Does light / EM radiation not exist while it is inside the event horizon? Is it some kind of fifth state matter?

Does gravity whip light back into the bulk of the body at some superluminal speed?

Similar questions could be asked about light interacting with another non-transparent body - a perfect mirror.

I have never seen a speed of light measurement where it is not assumed that any mirror reflects the light infinitely fast. But is this really the case? More modern theories tend to suggest that mirrors reflect light by absorbing photons and then transmitting it. This is not a timeless activity. so how can we trust the speed of light measurements?

Some of Arbab's excellent extensions to Maxwell's EM equations may well provide an answer

Photon has mass at rest m = E/c^2, where the energy at rest is E = 10^-5 eV. See

I. A. Urusovskii. Multidimensional Treatment of the Observed Dependence of the Speed of Photon on Its Energy. / Journal of Modern Physics, 2015, 6, 1220-1226.

Interaction between elementary particles needs account of its motion in additional subspace. See

I. A. Urusovskii, RADIATION SPECTRUM OF THE HYDROGEN ATOM WITH THE ACCOUNT OF MOTION OF ITS ELECTRON IN THE EXTRA SPACE, Journal of Modern Physics Vol. 8, No. 12, 2017.

Best Regards

I. A. Urusovskii

Dear Igor - What you are describing is referred to as "virtual mass" or "mass equivalent". It is not mass per-se as the term is commonly defined at this time.

Meaning it has energy and one can use m = E/c^2 going "backwards" to calculate an mass equivalence.

For example, the relativistic momentum of a photon has to be calculated by p=h/lambda instead of p=mv/Sqrt(1-v squared/ c squared) whch would otherwise give a meaningless result of a division by zero.

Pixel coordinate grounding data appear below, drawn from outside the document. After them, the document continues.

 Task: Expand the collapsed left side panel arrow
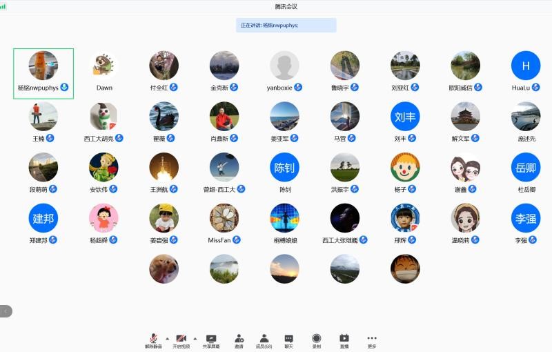6,311
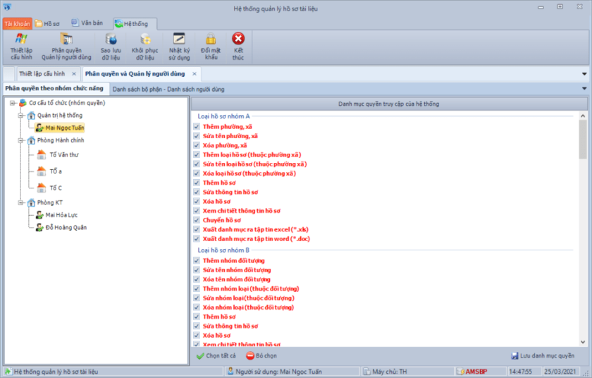Image resolution: width=592 pixels, height=378 pixels.
Task: Uncheck Thêm nhóm đối tượng checkbox
Action: click(x=197, y=261)
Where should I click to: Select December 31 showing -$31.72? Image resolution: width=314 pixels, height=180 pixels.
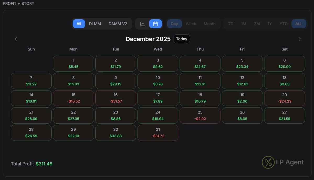[x=158, y=133]
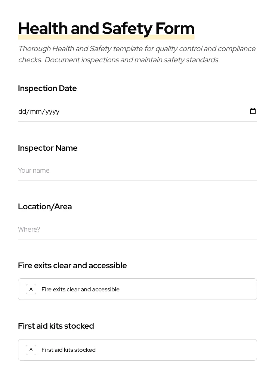Click the "First aid kits stocked" heading
This screenshot has width=275, height=382.
click(56, 326)
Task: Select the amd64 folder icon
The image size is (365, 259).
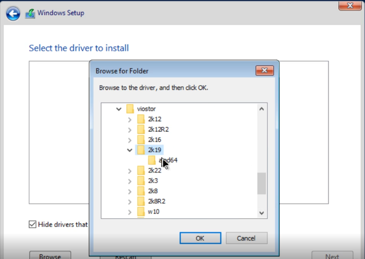Action: tap(152, 160)
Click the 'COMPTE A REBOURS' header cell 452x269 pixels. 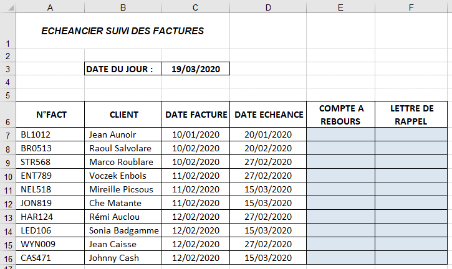(x=340, y=115)
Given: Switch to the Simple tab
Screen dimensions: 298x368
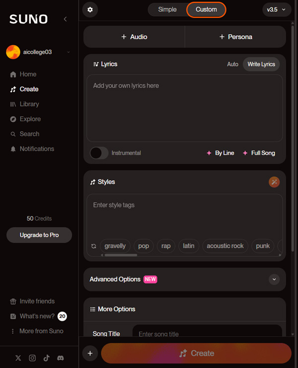Looking at the screenshot, I should (167, 9).
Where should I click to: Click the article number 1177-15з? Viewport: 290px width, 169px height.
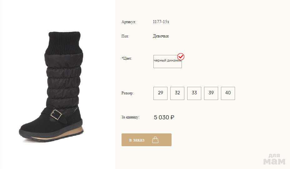point(161,22)

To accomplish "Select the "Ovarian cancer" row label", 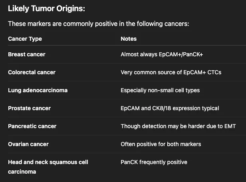I will (x=28, y=144).
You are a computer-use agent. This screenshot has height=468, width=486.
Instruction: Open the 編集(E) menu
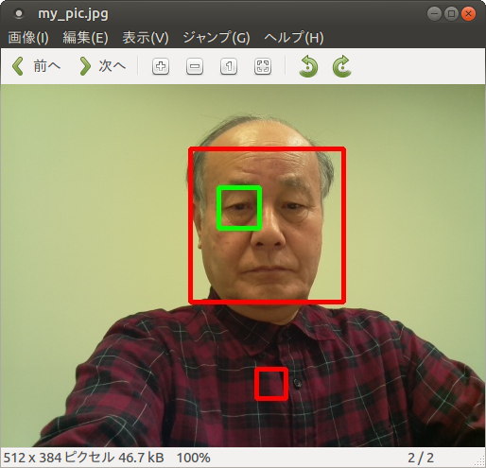pyautogui.click(x=85, y=38)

Also, there is no such thing as a photon at rest. In fact a photos of actual [vacuum] speed of anything less then c would have zero energy, failing to meet any definition of existence.

Dear Arbab,

It is with lots of caution that one should talk of the properties of light.

Yes, if E = mc^2 , then your statement that m increases if c decreases seems reasonable, but since E = hf , this only results in an increase of frequency.

This seems to be acceptable: when one compresses the longitudinal scale of a fluctuating wave in a rope, one gets a denser number of cycles, and a slower velocity per (initial) unit of length.

Dear André,

You wrote: "Indeed, it has longitudinal inertia m = hf/c^2 , but light deflection by the Sun shows that it has only transverse inertia m = hf/2c^2."

That is indeed a possibility. However, I found another explanation for the double bending of light, as explained in the annexed excerpt of paper, paragraph 2.1.

The velocity-dependent, magnetic-like component of gravity causes it.

It follows that "m" for light is rather fictive, and certainly not Newtonian.